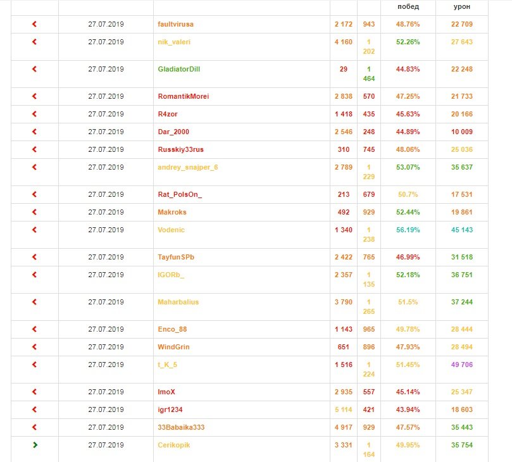This screenshot has height=462, width=512.
Task: Click the red arrow beside igr1234
Action: (34, 409)
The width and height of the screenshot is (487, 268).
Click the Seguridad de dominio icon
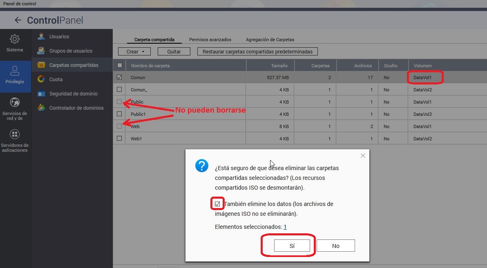tap(41, 94)
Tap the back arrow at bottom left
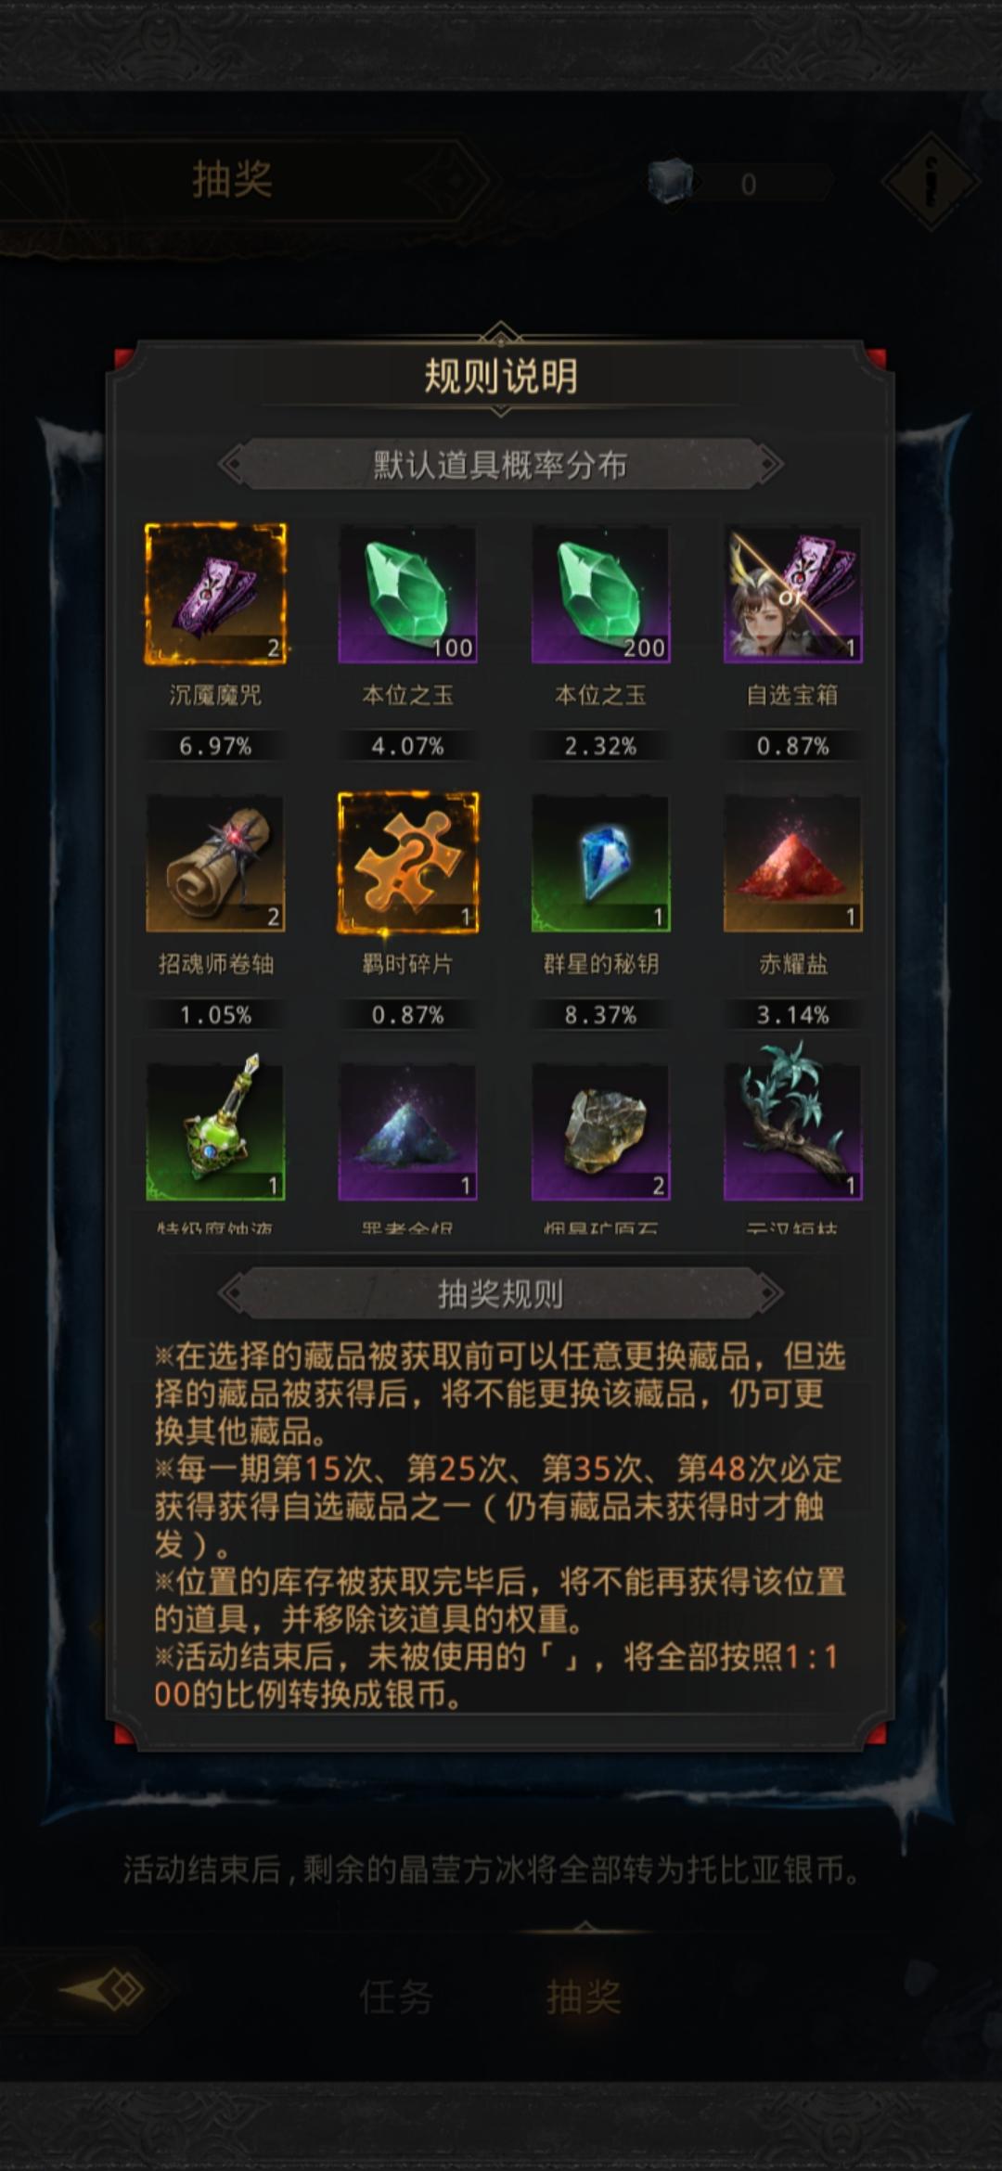Screen dimensions: 1002x2171 [104, 1989]
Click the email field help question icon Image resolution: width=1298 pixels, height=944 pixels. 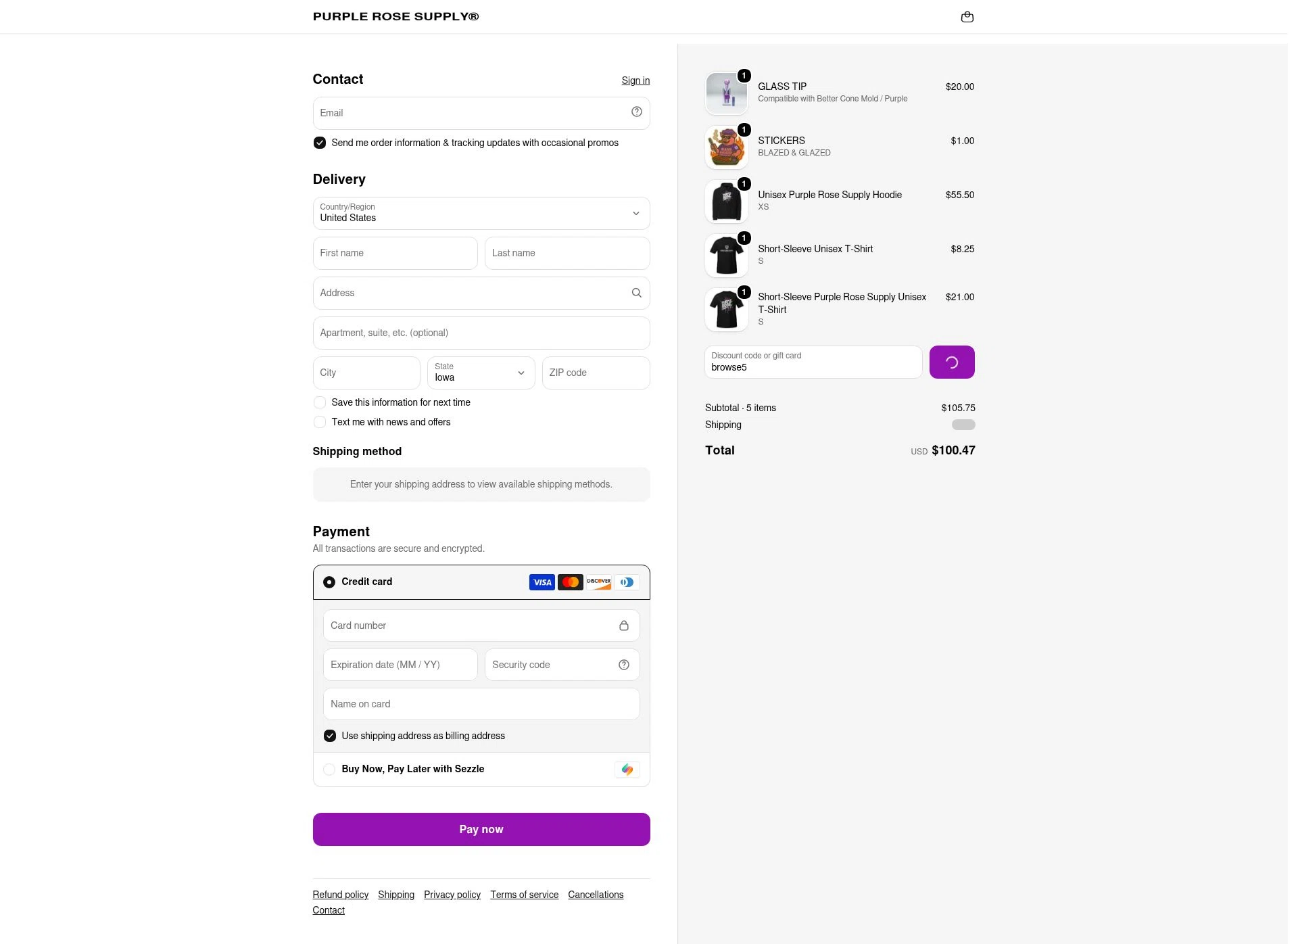(x=636, y=112)
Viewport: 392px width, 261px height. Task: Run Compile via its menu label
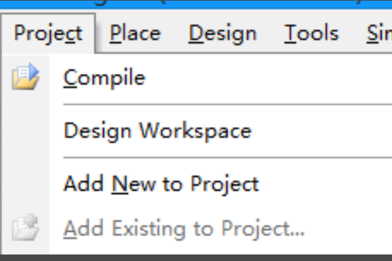[105, 78]
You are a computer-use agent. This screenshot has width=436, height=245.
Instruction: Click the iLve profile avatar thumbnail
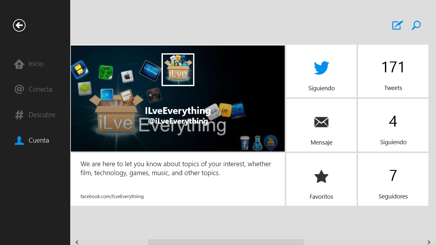pyautogui.click(x=178, y=70)
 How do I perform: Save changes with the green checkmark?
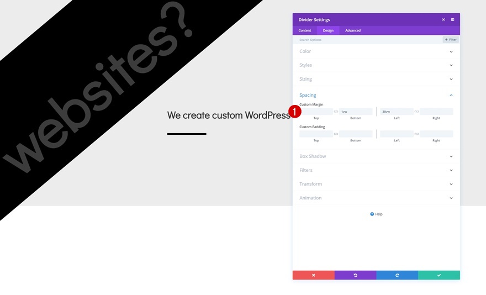click(x=439, y=275)
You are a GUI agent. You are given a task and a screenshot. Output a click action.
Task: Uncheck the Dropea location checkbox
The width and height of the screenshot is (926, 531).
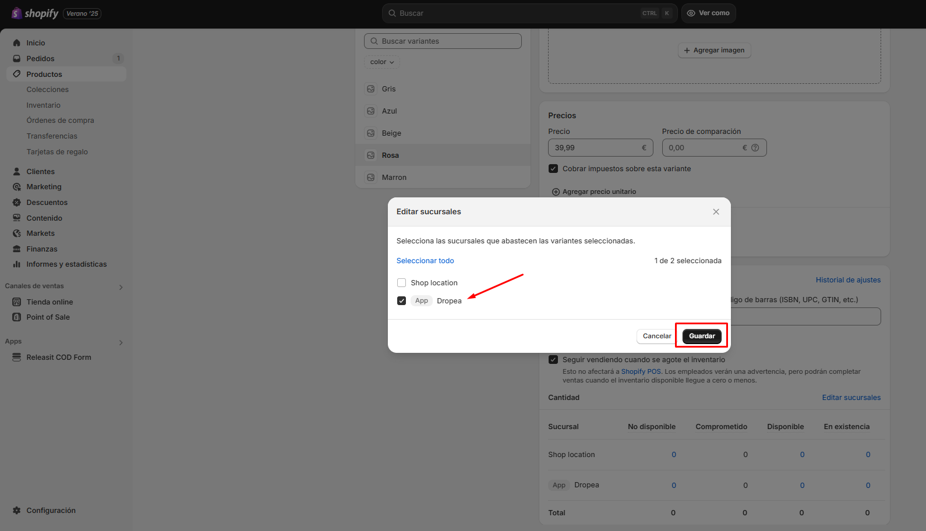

■ ■ ■ ■ ■ ■ ■

▶ ABOUT THIS EXERCISE: After identifying the lines above that contain "agent", copy each one.

▶ RESULT FOR THIS EXERCISE:
You are a computer-use agent. This screenshot has width=436, height=245.
You are a GUI agent. You are given a task and a screenshot. Output a click action.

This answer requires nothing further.